Pour justifier son opposition à l'offre de rachat présentée en janvier dernier par Mittal Steel, indienne de coeur mais néerlandaise de nationalité, la direction du luxembourgeois Arcelor avançait un certain nombre d'arguments parfaitement crédibles : essentiellement composée d'actions Mittal, dont 88 % se trouvent entres les mains de la famille du fondateur, ce qui ne garantissait pas une transparence exemplaire, la valorisation de l'offre dépendait entièrement du cours d'une action dont les performances récentes sont bien inférieures à celles du titre d'Arcelor. Par ailleurs, l'outil industriel de Mittal, à l'image du complexe de Termitau, intégrant mines de fer et de charbon, production de coke et d'acier, ne serait qu'un assemblage d'aciéries vieillissantes rachetées au fil des privatisations de l'Europe de l'est, à la productivité faible et à la technologie bas de gamme. En l'absence de tout véritable projet industriel, Mittal chercherait en fait à mettre la main sur le savoir-faire d'Arcelor, et à récupérer sa trésorerie pour moderniser ses propres implantations. Et les relations de longue date entre Arcelor et Mittal, acquéreur en 1999 d'Unimetal, ne sauraient constituer une raison valable.
Ce discours n'a sans doute pas suffisamment convaincu les détenteurs du capital, comme n'ont pas suffit la carotte, par laquelle on rachète, non pas les actions, mais les actionnaires, ni le bâton, cette combine juridique qui retranche Dofasco des actifs du groupe. Face au risque de voir le parvenu indien, après l'amélioration de son offre, emporter le morceau, Arcelor brûle ses fourneaux : vendredi 26 mai, en plein milieu du pont de l'ascension, le groupe annonce sa fusion avec le russe SeverStal.

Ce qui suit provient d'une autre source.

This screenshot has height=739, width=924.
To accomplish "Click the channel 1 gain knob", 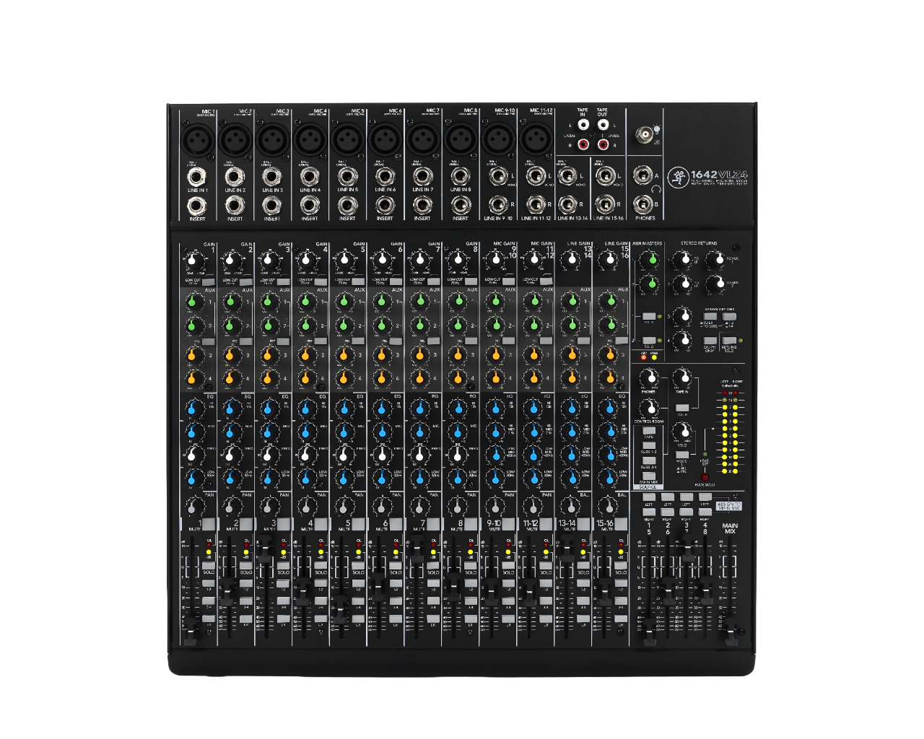I will pyautogui.click(x=192, y=260).
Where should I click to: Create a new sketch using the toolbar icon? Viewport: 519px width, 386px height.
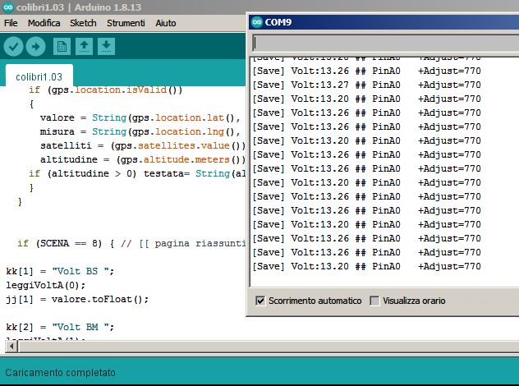tap(62, 46)
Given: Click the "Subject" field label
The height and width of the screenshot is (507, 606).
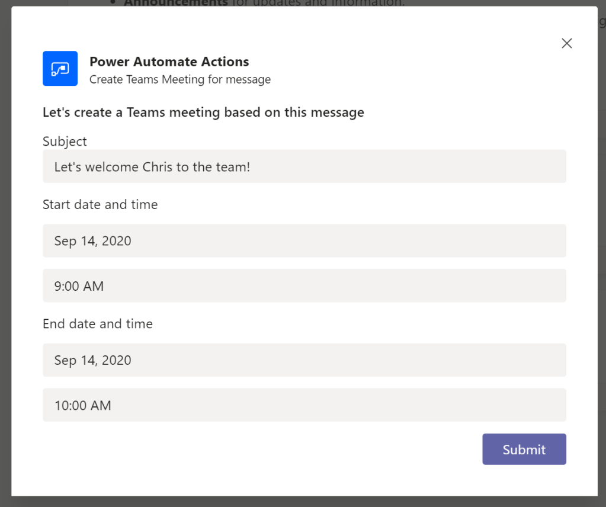Looking at the screenshot, I should click(65, 142).
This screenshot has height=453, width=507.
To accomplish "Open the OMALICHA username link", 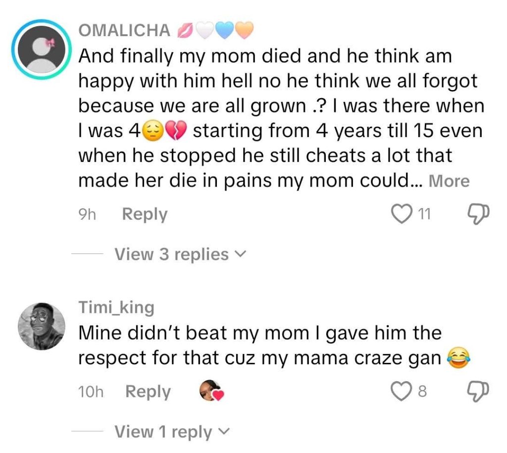I will [x=124, y=30].
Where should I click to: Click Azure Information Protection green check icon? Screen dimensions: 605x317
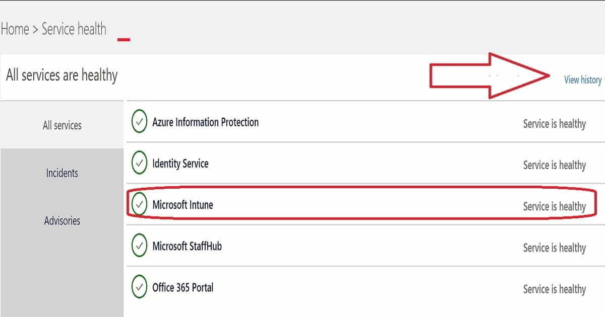coord(139,122)
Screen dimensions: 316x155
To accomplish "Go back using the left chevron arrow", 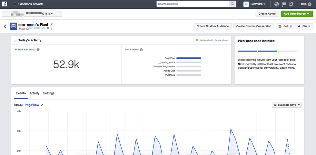I will pyautogui.click(x=5, y=26).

L'opération, il est vrai, ne présente que des avantages : construit à partir d'un de ces célèbres combinats de l'époque soviétique, l'outil industriel de SeverStal comprend mines de fer et de charbon et production de coke, assurant ainsi un approvisionnement sûr en matières premières. Propriété d'un unique actionnaire,  Alexey Mordashov, qui apportera les 82,57 % du capital qu'il détient en propre, la société russe offre de parfaites garanties de transparence : dans l'ordre de l'indice de corruption publié annuellement par Transparency International, la Russie occupe en effet la 126ème place sur 159 là où les Pays-Bas, terre d'asile de Mittal Steel, sont en 11ème position. De plus, Arcelor et SeverStal se fréquentent depuis bien longtemps, puisqu'il ont inauguré de concert une unité de galvanisation en avril 2006. L'opération, enfin, valorisera l'action Arcelor, qui valait 34 euros la veille, à 44 euros.
Le marché, l'éternel sceptique, ne paraît pas du même avis puisque, au soir de l'annonce, l'action, unique baisse du CAC 40, perdait 3 %, tandis que les agences de notation se montraient, à leur habitude, réservées. Au fond, la principale nouveauté de ce projet de mariage sera que l'actuelle direction d'Arcelor y conservera ses places. D'où l'on conclura, provisoirement, que, pour la vieille aristocratie industrielle, le nouveau riche sera fréquentable s'il s'agit d'un oligarque russe et pas d'un entrepreneur d'origine indienne, et s'il prend la peine d'assurer aux barons de l'acier le maintien de leurs privilèges. Et l'avenir se chargera de dire si le futur Président non-exécutif et actionnaire de référence d'Arcelor, désormais propriétaire de 32 % des parts, le jeune quadragénaire Alexey Mordashov, se contentera longtemps de jouer les utilités.